**Text to read**

========================================

Make vegan buttermilk:
In a small jug, mix the soy milk and lemon juice. Set aside to curdle.
Mix wet ingredients:
Add olive oil, vegan yogurt, and vanilla extract to the lemon sugar. Whisk together until smooth. Then, add the vegan buttermilk and whisk again.
Combine dry ingredients:
In a separate bowl, sift the flour, baking powder, and salt. Whisk until well combined.
Make the batter:
Gradually fold the dry ingredients into the wet ingredients in two parts, mixing until just combined. Be careful not to overmix.
Rest the batter (optional):
Allow the batter to rest at room temperature for 30 minutes to help create high muffin tops.
Prepare the oven and pan:
Preheat the oven to 190°C (375°F) fan-forced or 210°C (410°F) conventional. Line a muffin pan with 8 large liners, leaving space between them.
Make the crumb topping (optional):
In a small bowl, rub the lemon zest into the sugar. Add the flour and vegan butter, rubbing the mixture together until it resembles crumbs. Set aside.

========================================

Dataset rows

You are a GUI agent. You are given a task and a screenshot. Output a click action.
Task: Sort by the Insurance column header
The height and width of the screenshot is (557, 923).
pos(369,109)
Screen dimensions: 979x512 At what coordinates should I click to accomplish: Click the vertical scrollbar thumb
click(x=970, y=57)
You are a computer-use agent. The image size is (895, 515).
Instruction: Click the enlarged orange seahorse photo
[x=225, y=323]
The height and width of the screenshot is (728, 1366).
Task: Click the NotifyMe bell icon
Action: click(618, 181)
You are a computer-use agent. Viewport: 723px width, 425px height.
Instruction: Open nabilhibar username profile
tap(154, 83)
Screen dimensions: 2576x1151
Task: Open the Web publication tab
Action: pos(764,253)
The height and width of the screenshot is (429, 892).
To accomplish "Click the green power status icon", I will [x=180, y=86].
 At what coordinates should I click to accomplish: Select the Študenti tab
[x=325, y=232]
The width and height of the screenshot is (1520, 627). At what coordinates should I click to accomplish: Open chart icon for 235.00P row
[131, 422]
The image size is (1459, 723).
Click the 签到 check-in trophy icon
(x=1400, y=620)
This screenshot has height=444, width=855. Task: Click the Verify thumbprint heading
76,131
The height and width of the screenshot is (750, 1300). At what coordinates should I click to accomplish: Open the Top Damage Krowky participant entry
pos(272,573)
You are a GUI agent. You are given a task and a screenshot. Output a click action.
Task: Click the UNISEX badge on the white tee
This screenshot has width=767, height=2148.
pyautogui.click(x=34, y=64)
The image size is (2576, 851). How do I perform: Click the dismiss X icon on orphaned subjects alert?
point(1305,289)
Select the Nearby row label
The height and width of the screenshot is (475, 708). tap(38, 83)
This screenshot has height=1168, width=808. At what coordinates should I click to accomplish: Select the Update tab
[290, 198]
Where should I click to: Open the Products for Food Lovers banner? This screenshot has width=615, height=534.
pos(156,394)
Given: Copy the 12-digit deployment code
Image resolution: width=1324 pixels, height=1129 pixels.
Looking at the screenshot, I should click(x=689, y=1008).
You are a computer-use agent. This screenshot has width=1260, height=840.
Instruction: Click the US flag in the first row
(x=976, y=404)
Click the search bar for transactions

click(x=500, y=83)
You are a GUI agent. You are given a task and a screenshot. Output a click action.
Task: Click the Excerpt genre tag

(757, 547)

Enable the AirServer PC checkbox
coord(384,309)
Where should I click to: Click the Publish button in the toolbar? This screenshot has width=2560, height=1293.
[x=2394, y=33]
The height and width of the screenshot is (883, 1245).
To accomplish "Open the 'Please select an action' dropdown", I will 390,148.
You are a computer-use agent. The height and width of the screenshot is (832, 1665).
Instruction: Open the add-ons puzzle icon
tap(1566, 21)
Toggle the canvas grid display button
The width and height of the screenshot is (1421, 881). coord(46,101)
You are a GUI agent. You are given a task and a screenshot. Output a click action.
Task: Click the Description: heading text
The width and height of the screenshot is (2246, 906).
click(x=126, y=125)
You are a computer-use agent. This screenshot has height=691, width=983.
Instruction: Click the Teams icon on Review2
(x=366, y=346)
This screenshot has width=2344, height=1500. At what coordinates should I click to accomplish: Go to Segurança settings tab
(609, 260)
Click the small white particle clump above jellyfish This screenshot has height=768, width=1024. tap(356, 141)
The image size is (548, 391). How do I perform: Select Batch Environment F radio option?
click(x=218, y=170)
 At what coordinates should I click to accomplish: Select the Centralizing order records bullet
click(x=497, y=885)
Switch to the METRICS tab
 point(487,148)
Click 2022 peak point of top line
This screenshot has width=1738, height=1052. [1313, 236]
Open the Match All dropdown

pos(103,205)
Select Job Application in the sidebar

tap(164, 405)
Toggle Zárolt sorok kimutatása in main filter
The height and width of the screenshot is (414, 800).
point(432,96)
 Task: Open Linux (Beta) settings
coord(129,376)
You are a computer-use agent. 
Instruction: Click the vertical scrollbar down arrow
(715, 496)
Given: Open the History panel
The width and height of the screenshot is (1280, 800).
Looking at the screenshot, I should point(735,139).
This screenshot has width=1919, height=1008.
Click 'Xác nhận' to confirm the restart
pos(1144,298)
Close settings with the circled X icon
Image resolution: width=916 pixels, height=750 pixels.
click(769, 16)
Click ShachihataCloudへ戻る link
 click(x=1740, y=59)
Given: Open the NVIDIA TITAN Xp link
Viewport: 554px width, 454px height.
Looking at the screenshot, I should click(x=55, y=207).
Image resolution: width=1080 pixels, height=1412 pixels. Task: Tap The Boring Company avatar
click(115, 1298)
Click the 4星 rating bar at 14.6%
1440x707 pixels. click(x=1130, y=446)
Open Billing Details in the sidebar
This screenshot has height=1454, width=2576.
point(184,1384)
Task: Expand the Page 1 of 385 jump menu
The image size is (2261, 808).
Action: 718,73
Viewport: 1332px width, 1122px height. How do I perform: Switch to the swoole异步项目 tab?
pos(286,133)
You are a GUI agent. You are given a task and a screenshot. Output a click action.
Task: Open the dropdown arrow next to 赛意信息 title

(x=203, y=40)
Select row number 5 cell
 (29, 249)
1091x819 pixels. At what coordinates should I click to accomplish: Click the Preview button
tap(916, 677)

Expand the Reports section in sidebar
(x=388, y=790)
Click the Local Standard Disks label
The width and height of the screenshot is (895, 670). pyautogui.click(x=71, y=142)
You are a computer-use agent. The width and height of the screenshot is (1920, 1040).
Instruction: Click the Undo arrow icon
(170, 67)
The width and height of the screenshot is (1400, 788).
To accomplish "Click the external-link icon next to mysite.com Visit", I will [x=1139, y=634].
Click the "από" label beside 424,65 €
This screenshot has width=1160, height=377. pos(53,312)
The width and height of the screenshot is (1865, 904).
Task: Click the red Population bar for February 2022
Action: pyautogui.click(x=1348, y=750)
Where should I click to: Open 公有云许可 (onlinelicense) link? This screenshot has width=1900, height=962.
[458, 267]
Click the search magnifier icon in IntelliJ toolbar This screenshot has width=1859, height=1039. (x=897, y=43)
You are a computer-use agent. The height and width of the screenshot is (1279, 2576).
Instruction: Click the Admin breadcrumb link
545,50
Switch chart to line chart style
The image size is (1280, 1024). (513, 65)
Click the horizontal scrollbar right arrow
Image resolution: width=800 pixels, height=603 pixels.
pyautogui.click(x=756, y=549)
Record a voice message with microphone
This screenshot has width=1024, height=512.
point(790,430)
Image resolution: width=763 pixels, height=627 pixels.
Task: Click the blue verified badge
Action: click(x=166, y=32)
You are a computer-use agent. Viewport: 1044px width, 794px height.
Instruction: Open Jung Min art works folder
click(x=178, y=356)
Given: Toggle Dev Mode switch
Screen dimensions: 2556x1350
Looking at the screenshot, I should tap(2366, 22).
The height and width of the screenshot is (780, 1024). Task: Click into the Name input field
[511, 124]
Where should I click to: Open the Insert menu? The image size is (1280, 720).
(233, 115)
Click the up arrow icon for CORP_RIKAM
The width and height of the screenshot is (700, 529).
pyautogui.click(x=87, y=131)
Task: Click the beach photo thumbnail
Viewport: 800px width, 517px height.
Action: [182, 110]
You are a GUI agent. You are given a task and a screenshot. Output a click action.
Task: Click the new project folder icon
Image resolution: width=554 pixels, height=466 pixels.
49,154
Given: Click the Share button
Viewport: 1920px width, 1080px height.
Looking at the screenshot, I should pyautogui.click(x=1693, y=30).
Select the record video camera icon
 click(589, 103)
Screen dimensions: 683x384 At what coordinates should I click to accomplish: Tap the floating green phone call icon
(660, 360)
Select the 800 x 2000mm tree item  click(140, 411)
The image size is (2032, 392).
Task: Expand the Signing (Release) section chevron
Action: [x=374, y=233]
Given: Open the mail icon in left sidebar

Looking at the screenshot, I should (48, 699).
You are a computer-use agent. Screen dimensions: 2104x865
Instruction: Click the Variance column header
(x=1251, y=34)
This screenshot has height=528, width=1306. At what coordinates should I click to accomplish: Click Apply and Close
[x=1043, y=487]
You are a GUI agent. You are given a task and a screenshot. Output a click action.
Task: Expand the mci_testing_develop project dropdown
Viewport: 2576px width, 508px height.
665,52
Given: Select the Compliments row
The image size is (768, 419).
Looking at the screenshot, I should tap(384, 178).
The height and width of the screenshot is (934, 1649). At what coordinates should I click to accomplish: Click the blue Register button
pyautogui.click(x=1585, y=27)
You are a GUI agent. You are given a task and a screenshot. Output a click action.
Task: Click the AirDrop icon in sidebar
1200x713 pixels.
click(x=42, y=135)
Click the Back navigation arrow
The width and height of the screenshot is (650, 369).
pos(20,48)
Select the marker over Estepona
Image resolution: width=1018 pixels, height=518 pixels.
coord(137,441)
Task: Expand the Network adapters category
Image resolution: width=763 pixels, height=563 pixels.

========================================

**What to do**
Answer these questions from the muffin recipe:
1. Which two ingredients are mixed to make the vegan buttermilk?
2. How long can the batter rest at room temperature?
3. How many large liners go in the muffin pan?

**Solution to the problem**
1. Soy milk and lemon juice.
2. 30 minutes.
3. 8.